The new segments continue along Churchill Street and Creek Drive and will mark about the halfway point of completion of the city-sponsored greenway project, which since 2005 has quietly worked its way from the Metro-North station toward Beacon’s east side. When complete, it will run for 4.7 miles, much of it along Fishkill Creek.

“The concept from the beginning was a continuous trail, basically from the train station to the town of Fishkill,” said Thomas Wright, who has chaired Beacon’s greenway committee since 2016. “But more than just the length and continuity of it, it was the location. It was critical for us to have it as close as possible to the creek because it’s a major component of the landscape and history of Beacon.

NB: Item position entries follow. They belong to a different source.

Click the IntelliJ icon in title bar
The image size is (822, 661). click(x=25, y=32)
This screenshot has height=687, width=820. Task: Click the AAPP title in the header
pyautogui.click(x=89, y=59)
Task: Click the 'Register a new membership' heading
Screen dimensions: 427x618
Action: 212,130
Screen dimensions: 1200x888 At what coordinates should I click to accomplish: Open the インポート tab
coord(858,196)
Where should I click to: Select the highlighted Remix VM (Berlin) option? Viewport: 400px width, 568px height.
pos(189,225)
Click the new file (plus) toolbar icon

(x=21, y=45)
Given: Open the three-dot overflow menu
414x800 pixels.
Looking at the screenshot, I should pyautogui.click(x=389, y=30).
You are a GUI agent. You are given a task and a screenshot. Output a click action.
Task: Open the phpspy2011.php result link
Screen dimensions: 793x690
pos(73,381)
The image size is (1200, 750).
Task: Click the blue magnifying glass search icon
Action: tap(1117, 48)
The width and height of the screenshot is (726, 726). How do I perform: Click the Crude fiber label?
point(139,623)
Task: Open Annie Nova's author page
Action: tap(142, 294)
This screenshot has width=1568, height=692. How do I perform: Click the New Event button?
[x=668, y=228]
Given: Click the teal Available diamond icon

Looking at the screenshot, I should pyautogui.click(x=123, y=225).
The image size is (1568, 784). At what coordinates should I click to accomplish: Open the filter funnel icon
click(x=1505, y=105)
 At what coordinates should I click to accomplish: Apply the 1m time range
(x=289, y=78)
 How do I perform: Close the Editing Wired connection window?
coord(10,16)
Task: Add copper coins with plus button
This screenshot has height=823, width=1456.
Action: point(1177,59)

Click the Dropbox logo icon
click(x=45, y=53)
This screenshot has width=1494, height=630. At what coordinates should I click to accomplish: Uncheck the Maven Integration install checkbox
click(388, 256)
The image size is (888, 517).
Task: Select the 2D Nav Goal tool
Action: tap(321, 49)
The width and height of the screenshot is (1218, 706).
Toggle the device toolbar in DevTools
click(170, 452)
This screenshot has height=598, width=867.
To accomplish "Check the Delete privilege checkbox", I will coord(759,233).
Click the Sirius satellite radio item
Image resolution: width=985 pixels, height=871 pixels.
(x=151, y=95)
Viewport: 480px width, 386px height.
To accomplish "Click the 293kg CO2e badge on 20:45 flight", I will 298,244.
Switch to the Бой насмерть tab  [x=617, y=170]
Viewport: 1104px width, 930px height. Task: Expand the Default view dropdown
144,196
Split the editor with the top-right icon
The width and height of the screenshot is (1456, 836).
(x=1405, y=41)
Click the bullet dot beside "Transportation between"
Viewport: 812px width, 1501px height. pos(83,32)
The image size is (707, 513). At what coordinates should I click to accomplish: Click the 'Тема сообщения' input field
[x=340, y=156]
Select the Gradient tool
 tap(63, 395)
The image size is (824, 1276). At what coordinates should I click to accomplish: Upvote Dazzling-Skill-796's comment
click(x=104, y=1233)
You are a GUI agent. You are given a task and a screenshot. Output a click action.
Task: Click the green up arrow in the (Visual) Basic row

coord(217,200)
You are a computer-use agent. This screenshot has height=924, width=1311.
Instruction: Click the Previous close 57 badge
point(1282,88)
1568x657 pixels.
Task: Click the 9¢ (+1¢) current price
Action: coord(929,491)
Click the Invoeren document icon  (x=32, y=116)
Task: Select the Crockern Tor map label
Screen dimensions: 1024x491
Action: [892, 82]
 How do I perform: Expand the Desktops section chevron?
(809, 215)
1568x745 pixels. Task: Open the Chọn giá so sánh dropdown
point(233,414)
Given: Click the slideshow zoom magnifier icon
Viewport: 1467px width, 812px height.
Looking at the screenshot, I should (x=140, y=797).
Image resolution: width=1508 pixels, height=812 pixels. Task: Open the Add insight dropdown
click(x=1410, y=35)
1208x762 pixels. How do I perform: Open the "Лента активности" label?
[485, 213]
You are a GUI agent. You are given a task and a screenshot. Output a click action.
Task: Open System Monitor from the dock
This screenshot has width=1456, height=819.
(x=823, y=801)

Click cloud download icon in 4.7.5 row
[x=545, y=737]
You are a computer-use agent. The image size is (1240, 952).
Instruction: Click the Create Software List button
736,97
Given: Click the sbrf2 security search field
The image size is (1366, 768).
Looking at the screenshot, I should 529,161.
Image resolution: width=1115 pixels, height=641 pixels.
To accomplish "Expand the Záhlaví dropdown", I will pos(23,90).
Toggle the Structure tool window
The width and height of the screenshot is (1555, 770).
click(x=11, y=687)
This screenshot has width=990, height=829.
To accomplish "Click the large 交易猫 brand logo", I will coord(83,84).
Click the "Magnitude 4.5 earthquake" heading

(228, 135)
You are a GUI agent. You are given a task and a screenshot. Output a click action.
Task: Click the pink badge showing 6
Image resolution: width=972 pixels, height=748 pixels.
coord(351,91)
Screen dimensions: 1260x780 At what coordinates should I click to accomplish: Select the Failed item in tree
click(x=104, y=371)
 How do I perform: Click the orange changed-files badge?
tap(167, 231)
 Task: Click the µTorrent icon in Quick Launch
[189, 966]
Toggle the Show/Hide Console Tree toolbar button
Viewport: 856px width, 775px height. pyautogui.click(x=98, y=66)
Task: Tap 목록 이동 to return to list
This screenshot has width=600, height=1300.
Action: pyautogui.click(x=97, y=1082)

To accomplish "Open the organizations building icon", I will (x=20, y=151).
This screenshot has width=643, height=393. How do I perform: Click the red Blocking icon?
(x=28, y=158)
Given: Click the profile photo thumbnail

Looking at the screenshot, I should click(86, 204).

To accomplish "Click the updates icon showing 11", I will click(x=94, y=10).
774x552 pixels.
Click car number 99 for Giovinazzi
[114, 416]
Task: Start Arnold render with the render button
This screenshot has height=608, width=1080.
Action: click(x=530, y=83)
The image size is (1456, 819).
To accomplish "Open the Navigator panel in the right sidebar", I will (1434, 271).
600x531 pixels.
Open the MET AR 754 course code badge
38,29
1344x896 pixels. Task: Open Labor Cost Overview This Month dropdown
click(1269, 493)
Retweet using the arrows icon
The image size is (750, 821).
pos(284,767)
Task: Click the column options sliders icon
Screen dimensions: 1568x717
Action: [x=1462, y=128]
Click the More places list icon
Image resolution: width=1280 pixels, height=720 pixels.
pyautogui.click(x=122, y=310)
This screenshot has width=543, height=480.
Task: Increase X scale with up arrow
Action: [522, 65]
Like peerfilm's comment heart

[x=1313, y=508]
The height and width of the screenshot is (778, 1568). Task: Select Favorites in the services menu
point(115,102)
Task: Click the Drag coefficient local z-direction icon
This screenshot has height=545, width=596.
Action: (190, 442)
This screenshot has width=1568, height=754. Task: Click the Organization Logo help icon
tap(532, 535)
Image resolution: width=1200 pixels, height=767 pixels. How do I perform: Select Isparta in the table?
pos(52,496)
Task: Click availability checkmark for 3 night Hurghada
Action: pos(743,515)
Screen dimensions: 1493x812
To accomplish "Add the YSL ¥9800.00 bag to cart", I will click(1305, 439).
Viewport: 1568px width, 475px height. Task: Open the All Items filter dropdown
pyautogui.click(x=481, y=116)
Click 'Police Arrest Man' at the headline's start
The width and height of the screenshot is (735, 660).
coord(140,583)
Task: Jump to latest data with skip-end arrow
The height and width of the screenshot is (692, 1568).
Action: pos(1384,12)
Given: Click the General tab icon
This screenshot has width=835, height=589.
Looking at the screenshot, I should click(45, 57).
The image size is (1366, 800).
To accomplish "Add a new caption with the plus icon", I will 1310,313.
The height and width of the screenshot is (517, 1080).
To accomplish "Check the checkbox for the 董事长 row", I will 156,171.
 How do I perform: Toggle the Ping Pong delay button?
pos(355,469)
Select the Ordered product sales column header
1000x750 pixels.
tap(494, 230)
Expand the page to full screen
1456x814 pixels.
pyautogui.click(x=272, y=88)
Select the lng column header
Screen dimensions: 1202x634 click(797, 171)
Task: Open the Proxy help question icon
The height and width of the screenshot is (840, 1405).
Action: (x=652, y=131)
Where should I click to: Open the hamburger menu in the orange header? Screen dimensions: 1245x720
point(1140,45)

“It’s also a component that a lot of people didn’t have much access to. We felt like it was important to get people as close as possible to the creek itself, hence the name.”

Thomas Wright along the trail (Photo by J. Simms)

The paths opening this weekend are marked by a stone dust surface about 8 feet wide. They cross sidewalks and parking lots but just as quickly return creekside to the rushing waters that sustained the city a century ago.

The trail project was born out of Beacon Deserves Better, a grassroots citizen group that opposed a transit-oriented development proposal in the early 2000s near the train station. Since then, the greenway has become part of the city’s long-term planning — so much so that the City Council in 2014 amended the zoning code to require developments along the creek to allow greenway access. In some cases, city inspectors have waited for the trail to be accessible before issuing certificates of occupancy for creekside developments.

“I believe the greenway trail has a little bit for everyone ultimately, with the balance of the environment and wildlife,” said Rodney Weber, who owns the Churchill Street and Creek Drive apartment complexes. “This is a great opportunity for Beacon to further its sophistication as a forward-thinking, responsible community.”

A third Weber project, at the city’s adjacent former Department of Public Works site, will also include greenway access.

The new segments are within the boxed area, in green.

For Wright, who moved to Beacon in 2005 with his wife, Meredith Heuer, the greenway initiative was a natural fit after landing here.

“It’s easy to get involved in Beacon,” Wright said. “[Former greenway committee chair] Jim Korn proved as much with his earlier advocacy for a trail at what became Roundhouse Park. This is clearly a community where you can show up and have a say.”

In time, the Fishkill Creek Greenway and Heritage Trail will become part of a network of hiking and walking trails in and around Beacon. Scenic Hudson is heading the effort to create the 7-mile Fjord Trail linking Cold Spring and Beacon, while just north of that trailhead, Beacon officials are planning another path toward the Fishkill line on the city’s west side.

The Metropolitan Transportation Authority-owned rail bed along Fishkill Creek has been discussed as being included as part of the statewide Empire State Trail, as well.

Beacon’s Fishkill Creek Greenway and Heritage Trail will open three new creekside segments this weekend, including this walkway. (Photo by J. Simms)

The increased walkability and access to the natural world seems to suit Beacon residents, who in a 2016 planning session for the update to the city’s comprehensive plan named greenways and linkages to other trails as their second-highest municipal goal, behind discouraging development that destroys natural features.

The Beacon greenway currently ends at the Rocky Glen gorge, high above the creek. The path there continues along narrow and steep terrain that’s much more like a primitive trail deep in the forest than the municipal walkways opening this weekend.

“Those other paths are a little more urban,” Wright said. “But the consistent theme is the proximity to the creek. As long as we have that, we have something that’s really valuable and, I think, a huge asset to the city.”